## EXTRACT PROVIDED
^^^^

Activities in these spaces will be limited to members of a household, however, and while parking will be open, no camping, contact sports, parties and BBQs will be allowed, in compliance with California’s stay-at-home order.

Residents are still being asked to adhere to social distancing requirements and county health orders of wearing masks outside the home.

Earlier Wednesday, officials announced that Mt. Baldy Mountain Resort is also opening back up to skiers and snowboarders.

In terms of reopening businesses and other areas of the county, Hagman said that officials will heed any guidelines set by the state. On Wednesday, Gov. Gavin Newsom said that while progress is being made on COVID-19 testing, one of the six factors he laid out for reopening the state, officials are not ready to say exactly when the stay-at-home order can be lifted.

As of Tuesday, the county had a total of 1,489 COVID-19 cases with 67 deaths.

Nursing homes in the county have been hit “incredibly hard” by the virus, Trudy Raymundo, the county’s public health director, noted Wednesday.

^^^^

## PROVIDED INFORMATION
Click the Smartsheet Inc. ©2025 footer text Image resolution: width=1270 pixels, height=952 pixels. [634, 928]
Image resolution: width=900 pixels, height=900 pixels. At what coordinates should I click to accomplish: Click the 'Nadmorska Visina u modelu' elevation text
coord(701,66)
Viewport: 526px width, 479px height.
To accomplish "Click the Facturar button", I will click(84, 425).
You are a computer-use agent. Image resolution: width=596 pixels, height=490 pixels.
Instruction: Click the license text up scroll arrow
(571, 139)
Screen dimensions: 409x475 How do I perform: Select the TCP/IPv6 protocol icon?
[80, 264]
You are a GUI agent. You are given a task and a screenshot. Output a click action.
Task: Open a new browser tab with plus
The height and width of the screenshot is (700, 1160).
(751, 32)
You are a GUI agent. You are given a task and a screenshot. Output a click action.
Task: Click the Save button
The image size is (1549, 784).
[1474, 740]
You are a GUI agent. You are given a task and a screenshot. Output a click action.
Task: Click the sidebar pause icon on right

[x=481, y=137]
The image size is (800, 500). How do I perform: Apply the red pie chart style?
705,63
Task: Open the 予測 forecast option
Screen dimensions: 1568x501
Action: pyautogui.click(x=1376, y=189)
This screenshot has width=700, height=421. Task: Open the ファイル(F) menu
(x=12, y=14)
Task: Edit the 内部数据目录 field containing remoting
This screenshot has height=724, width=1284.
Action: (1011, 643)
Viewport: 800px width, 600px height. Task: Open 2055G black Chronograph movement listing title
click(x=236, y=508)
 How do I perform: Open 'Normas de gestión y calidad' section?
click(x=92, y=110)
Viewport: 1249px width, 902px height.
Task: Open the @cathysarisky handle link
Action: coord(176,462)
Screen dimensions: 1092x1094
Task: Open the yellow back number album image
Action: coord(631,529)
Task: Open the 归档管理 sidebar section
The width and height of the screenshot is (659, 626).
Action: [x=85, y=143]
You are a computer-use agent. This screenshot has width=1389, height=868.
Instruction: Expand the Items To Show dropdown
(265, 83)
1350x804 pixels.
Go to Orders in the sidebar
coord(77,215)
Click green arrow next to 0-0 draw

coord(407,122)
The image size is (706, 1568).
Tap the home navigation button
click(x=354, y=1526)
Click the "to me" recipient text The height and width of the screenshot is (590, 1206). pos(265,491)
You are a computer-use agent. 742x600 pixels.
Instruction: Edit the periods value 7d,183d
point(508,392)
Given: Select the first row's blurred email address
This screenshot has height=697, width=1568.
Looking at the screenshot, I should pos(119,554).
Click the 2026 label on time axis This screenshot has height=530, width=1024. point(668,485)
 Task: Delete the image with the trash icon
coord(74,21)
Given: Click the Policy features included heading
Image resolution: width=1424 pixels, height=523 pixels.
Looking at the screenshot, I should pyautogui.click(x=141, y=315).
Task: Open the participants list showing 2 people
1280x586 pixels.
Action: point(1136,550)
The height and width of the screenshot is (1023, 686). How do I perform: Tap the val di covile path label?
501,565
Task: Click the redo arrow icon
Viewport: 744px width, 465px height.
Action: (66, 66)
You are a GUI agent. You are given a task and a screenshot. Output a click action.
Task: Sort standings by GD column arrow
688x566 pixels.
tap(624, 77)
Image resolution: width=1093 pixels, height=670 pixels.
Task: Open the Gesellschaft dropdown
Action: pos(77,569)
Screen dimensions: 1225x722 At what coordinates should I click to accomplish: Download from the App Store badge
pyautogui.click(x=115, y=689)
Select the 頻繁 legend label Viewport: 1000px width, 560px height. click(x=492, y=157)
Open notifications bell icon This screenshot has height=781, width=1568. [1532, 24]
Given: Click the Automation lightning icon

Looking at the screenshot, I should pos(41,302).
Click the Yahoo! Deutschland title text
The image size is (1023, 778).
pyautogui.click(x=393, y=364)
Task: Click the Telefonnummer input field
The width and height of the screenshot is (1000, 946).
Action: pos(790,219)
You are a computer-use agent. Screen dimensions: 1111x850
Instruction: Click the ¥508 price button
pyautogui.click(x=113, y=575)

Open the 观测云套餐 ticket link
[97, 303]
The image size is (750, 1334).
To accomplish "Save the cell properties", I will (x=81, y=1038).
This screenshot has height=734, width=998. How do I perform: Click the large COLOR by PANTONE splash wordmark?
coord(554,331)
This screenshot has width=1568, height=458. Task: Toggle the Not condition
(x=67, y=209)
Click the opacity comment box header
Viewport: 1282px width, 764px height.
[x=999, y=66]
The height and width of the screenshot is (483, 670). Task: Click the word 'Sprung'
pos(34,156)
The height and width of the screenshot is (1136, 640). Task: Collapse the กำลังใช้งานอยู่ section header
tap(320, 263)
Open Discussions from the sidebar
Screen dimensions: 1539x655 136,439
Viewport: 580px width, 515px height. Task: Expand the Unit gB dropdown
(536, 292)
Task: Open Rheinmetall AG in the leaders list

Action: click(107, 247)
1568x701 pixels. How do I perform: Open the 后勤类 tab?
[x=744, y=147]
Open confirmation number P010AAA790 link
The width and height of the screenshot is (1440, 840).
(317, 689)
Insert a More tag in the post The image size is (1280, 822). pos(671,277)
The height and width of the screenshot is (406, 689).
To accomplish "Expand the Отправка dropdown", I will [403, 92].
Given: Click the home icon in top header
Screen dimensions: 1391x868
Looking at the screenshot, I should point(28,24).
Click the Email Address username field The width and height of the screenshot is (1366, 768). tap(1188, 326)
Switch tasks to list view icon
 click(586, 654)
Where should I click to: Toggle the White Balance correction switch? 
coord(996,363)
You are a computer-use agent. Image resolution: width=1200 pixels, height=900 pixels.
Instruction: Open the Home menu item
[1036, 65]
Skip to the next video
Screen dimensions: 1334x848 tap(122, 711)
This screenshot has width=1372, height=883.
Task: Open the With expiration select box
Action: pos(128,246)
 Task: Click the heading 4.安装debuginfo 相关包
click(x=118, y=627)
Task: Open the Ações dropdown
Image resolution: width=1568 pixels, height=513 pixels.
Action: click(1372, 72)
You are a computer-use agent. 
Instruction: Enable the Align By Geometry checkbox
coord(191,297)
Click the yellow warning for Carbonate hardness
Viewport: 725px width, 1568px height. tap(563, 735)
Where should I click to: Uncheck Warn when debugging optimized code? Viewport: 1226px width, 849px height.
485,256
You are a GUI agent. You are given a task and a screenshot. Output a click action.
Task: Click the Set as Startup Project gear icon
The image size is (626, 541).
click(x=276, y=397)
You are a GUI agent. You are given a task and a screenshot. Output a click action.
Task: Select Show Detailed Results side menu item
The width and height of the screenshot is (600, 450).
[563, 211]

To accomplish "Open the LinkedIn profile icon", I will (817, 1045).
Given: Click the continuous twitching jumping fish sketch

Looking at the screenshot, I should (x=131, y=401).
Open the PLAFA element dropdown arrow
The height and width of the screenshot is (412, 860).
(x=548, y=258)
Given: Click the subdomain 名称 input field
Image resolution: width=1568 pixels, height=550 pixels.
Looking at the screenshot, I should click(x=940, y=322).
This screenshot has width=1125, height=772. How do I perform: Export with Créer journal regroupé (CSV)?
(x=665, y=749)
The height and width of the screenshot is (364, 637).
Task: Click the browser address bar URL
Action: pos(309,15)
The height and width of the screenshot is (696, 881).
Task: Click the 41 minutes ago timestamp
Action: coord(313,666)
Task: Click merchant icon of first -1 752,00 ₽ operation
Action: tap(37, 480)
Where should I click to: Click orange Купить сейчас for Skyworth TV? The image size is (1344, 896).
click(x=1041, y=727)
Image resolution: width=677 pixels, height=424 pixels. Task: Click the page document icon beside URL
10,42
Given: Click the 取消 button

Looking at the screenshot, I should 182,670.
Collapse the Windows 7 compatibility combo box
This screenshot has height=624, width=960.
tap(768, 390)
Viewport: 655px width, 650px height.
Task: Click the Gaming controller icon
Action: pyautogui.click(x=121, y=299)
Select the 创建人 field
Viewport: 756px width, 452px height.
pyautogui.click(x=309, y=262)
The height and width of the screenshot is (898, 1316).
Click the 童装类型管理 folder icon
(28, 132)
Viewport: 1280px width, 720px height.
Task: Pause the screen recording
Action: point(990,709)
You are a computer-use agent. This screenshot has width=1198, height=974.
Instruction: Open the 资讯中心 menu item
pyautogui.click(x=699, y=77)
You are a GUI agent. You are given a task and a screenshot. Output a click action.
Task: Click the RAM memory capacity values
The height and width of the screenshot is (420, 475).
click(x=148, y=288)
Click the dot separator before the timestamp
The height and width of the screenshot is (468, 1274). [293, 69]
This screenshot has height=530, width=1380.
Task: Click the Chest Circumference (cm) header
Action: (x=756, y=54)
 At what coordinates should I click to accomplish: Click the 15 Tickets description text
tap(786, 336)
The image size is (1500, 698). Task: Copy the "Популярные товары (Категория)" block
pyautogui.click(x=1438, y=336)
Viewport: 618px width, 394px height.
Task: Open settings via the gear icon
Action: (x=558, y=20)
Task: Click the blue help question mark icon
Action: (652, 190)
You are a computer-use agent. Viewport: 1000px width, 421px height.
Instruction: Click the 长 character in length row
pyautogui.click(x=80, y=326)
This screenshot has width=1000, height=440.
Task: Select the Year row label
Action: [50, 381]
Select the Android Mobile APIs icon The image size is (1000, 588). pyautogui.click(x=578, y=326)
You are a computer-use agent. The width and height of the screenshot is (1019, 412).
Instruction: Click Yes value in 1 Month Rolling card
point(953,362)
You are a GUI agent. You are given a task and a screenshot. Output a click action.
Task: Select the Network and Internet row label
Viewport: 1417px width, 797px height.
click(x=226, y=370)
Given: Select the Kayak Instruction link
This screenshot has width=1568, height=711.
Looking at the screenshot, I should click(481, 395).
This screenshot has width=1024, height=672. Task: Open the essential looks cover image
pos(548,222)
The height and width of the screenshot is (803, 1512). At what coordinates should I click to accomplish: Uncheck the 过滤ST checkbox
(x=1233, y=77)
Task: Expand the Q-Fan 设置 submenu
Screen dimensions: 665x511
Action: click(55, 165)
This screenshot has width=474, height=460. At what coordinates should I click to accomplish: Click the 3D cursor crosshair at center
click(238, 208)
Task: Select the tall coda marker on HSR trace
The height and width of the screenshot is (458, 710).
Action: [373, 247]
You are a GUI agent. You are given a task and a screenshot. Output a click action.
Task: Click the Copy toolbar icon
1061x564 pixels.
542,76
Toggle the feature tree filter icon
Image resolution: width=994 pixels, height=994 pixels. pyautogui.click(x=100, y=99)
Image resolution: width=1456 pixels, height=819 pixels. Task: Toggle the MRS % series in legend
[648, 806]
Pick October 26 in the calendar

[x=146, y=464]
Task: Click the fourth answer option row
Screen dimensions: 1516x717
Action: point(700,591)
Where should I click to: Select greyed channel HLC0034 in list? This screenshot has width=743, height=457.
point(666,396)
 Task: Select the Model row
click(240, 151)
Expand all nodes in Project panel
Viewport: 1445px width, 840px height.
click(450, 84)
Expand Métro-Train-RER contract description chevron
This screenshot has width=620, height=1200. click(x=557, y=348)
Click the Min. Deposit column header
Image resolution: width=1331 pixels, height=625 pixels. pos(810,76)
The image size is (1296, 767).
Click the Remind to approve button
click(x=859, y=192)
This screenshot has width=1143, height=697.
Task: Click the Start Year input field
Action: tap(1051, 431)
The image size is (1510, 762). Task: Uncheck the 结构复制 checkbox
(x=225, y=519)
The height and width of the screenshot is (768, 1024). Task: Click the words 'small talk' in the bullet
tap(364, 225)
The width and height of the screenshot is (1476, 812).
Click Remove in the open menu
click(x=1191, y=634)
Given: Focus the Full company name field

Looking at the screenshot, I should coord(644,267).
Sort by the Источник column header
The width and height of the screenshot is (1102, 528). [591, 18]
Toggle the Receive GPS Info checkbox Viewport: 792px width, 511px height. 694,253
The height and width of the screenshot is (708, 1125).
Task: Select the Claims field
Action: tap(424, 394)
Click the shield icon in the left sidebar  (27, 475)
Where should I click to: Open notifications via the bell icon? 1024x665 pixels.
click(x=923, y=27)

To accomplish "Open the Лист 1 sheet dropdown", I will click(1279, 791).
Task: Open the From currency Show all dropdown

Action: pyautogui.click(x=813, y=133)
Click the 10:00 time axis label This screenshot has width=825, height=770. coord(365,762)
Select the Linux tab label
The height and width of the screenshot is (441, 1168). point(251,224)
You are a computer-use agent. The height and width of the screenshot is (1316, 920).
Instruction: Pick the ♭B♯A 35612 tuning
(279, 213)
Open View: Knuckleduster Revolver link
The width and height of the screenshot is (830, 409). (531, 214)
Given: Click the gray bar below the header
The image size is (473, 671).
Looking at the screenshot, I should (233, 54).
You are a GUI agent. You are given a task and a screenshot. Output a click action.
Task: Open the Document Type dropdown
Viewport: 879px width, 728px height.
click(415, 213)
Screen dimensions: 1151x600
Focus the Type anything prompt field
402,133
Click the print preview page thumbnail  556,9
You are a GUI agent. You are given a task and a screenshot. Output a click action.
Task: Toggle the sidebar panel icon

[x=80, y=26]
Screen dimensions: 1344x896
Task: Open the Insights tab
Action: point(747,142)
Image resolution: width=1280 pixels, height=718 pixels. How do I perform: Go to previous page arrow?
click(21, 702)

^^^^

## TASKS TO COMPLETE
1. Reproduce word for word the stretch from "Residents are still" through "director, noted Wednesday." in the reopening excerpt.
2. Answer these questions using the reopening excerpt.
(a) Which resort is opening back up to skiers and snowboarders?
(b) How many COVID-19 deaths had the county recorded as of Tuesday?
(c) Who is the county's public health director?
Work only from the excerpt on the county's reopening.

## ACTIVITY ANSWERS
1.
Residents are still being asked to adhere to social distancing requirements and county health orders of wearing masks outside the home.

Earlier Wednesday, officials announced that Mt. Baldy Mountain Resort is also opening back up to skiers and snowboarders.

In terms of reopening businesses and other areas of the county, Hagman said that officials will heed any guidelines set by the state. On Wednesday, Gov. Gavin Newsom said that while progress is being made on COVID-19 testing, one of the six factors he laid out for reopening the state, officials are not ready to say exactly when the stay-at-home order can be lifted.

As of Tuesday, the county had a total of 1,489 COVID-19 cases with 67 deaths.

Nursing homes in the county have been hit “incredibly hard” by the virus, Trudy Raymundo, the county’s public health director, noted Wednesday.

2.
(a) Mt. Baldy Mountain Resort
(b) 67
(c) Trudy Raymundo